◆ **TASK**: Within the listing below, how many lines include the string "value"? Reply with only the number.

◆ **DATASET RECORDS**:
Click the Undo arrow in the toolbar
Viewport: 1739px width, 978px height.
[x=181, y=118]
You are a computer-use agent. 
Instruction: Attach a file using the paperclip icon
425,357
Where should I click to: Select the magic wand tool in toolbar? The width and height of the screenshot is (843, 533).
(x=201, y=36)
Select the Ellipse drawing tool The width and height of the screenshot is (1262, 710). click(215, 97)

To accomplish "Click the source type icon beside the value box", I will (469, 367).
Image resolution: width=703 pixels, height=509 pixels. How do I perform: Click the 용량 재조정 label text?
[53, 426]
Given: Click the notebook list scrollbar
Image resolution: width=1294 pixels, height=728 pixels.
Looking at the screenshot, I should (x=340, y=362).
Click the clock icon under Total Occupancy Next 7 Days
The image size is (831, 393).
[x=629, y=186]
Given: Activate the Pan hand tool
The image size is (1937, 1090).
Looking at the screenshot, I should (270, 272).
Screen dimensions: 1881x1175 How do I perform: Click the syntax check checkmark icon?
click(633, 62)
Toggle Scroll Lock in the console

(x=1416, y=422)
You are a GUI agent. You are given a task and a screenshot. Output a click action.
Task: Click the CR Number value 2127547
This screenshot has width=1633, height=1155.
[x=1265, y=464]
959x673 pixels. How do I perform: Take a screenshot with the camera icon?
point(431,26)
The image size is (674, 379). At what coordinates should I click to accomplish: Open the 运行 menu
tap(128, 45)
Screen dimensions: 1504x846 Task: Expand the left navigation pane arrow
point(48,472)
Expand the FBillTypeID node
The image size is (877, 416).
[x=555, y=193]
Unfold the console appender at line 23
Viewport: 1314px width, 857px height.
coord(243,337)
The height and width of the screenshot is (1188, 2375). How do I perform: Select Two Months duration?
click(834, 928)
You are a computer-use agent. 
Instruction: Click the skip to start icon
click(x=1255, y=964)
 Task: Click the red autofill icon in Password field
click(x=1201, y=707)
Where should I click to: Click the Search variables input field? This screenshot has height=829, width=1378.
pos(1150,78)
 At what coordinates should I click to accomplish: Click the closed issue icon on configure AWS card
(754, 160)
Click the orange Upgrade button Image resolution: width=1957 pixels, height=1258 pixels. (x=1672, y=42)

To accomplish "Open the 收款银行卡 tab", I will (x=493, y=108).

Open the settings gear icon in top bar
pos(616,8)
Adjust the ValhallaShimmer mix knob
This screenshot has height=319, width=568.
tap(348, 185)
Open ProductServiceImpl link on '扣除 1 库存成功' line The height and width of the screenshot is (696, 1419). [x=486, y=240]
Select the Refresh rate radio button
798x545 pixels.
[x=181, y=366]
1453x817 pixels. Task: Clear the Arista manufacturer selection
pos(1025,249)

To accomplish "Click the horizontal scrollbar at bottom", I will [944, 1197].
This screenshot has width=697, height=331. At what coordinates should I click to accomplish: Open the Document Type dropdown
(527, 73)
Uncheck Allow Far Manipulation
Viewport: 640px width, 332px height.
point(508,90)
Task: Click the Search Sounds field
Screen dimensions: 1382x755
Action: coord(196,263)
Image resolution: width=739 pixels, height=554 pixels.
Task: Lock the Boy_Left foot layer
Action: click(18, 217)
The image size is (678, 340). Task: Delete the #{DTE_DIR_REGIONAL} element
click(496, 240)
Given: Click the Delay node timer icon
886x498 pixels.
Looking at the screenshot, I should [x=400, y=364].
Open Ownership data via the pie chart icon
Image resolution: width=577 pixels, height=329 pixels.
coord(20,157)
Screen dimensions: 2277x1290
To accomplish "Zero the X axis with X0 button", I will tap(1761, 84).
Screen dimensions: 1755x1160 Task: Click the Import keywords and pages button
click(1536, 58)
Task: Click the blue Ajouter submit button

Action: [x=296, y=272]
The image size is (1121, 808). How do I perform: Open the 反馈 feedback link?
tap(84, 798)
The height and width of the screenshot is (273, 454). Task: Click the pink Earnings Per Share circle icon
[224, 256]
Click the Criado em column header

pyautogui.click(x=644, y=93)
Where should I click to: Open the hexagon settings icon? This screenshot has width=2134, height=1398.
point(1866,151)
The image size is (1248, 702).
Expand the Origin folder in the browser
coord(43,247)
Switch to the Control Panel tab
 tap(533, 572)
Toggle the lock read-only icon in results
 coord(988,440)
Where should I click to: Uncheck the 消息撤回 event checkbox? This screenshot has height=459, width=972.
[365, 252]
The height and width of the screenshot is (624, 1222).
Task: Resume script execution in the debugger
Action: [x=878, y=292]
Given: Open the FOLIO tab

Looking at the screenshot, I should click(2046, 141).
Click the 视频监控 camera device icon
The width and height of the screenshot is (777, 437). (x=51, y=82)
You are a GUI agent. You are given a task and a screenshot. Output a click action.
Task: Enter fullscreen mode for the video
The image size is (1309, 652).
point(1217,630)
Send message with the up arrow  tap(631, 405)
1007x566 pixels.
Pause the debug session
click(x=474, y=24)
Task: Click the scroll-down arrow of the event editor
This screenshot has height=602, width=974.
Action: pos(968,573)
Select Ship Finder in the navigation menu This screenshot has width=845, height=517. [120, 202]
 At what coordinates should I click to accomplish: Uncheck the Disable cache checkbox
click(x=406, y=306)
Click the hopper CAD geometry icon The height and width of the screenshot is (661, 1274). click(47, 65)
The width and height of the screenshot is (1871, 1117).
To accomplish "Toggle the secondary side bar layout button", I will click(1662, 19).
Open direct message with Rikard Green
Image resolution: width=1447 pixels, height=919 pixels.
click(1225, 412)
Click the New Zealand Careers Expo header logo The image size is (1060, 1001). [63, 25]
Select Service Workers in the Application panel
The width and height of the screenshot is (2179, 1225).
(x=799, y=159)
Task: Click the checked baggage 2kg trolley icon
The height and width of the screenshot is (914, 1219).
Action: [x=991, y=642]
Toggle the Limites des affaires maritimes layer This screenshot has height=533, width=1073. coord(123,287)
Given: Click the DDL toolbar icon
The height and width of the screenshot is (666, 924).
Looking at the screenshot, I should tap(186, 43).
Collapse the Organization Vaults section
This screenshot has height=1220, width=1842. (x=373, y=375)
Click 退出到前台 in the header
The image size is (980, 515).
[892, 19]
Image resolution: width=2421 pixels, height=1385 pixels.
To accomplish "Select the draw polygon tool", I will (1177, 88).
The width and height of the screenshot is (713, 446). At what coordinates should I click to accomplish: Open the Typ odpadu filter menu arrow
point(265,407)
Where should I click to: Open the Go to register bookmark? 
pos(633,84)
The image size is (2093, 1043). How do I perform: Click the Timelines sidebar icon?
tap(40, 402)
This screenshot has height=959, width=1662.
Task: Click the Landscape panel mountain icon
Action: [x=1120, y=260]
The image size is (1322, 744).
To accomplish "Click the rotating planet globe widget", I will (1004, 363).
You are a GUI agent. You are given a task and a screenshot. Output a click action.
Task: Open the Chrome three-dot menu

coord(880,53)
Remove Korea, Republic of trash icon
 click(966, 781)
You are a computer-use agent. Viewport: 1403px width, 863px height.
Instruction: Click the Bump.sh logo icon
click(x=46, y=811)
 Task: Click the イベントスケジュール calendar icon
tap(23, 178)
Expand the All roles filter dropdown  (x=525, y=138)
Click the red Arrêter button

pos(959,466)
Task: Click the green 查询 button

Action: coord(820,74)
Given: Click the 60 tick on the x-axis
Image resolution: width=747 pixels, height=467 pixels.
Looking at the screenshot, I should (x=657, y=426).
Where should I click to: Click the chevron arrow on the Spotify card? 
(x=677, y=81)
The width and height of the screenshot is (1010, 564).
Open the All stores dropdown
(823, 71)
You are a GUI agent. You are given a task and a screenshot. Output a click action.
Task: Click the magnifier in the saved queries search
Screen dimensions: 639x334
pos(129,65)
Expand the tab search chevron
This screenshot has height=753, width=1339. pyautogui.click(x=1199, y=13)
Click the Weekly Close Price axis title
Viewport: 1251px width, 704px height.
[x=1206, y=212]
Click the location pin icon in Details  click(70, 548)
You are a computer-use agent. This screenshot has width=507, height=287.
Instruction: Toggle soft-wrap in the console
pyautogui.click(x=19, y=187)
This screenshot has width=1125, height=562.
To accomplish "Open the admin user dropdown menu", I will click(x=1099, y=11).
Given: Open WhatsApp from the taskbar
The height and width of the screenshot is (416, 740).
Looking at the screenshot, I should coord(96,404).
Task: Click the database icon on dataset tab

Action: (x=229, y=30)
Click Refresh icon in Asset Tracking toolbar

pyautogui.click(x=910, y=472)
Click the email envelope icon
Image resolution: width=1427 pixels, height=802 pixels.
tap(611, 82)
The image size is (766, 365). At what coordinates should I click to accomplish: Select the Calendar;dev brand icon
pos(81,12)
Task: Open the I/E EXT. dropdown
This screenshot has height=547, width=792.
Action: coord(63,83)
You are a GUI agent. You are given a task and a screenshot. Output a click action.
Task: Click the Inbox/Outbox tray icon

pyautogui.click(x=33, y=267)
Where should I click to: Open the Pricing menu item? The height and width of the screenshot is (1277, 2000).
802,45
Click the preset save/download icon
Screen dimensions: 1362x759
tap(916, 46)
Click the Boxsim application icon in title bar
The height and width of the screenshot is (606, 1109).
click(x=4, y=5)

◆ **EXERCISE RESULT**: 2